Ringfort, Portnashangan, Co. Westmeath
Co. Westmeath |
Ringforts
Most ringforts announce themselves through the landscape, their enclosing banks rising clearly above surrounding fields.
The example at Portnashangan, Co. Westmeath, does almost the opposite. It has been so thoroughly flattened over time that today it survives largely as a ghost, readable less by eye on the ground than from the air, where it shows up as a crop mark, a faint but legible difference in vegetation growth that betrays the buried archaeology beneath.

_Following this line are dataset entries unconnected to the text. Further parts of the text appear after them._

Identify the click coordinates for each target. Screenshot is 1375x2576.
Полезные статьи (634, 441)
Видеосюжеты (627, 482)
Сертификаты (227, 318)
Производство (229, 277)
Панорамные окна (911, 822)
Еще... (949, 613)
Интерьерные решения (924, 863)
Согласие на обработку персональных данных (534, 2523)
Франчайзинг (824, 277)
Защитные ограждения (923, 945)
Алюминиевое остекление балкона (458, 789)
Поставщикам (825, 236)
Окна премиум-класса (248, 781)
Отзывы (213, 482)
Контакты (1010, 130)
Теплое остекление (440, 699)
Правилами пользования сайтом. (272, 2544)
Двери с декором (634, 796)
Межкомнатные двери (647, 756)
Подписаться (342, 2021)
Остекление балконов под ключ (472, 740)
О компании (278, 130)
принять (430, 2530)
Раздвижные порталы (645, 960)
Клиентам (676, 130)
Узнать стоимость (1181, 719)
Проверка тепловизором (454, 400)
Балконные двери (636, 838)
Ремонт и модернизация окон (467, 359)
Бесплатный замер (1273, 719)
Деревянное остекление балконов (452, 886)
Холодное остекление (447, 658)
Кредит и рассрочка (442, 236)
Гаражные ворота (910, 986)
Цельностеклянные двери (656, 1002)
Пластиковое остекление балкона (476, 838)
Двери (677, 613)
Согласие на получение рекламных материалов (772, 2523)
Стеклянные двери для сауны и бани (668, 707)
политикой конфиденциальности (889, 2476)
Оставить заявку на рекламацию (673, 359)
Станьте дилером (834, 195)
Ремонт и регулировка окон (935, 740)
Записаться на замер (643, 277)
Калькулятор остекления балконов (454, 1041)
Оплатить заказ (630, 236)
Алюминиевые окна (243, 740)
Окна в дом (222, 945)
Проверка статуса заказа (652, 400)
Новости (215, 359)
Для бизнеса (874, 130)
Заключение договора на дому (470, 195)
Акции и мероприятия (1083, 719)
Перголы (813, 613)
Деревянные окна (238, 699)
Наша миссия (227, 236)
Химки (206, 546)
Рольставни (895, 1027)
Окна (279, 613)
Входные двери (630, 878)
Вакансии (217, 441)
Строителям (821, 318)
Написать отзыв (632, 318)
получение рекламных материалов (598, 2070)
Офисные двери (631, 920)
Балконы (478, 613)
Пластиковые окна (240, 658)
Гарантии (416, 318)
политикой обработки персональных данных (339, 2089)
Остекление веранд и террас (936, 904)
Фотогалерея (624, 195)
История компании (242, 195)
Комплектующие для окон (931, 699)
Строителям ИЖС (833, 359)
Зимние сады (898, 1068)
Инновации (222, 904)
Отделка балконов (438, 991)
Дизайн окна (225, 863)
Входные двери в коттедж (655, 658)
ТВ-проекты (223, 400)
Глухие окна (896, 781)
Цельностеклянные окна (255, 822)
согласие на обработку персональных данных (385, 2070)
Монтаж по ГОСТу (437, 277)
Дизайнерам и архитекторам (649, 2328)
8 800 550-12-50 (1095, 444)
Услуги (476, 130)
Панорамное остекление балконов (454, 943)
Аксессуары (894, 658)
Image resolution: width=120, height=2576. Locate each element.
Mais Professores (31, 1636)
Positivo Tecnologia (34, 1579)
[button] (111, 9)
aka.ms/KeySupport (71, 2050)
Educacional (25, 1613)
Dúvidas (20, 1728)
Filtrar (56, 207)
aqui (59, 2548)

A ringfort is a roughly circular or oval enclosed settlement, typically from the early medieval period, bounded by one or more earthen banks and ditches. This particular example sits on a south-south-east facing slope of a low rise in poor grassland, positioned to look out over Lough Owel, which lies roughly 250 metres to the south-west. When the Ordnance Survey drew up its Fair Plan map in 1837, the earthwork was still distinct enough to be recorded as a broad oval shape and annotated simply as "fort". The structure was originally substantial; the enclosed area measures approximately 45 metres north to south and 40 metres east to west, with an external fosse, meaning a shallow ditch running around the outside of the bank. By the time modern survey work was carried out, the bank had become so degraded that it was only traceable along the northern to south-eastern arc, with the rest effectively gone. A Digital Globe aerial photograph from November 2011 confirmed what ground-level inspection could barely suggest, the crop mark remaining as the most legible trace of what was once a significant enclosed site.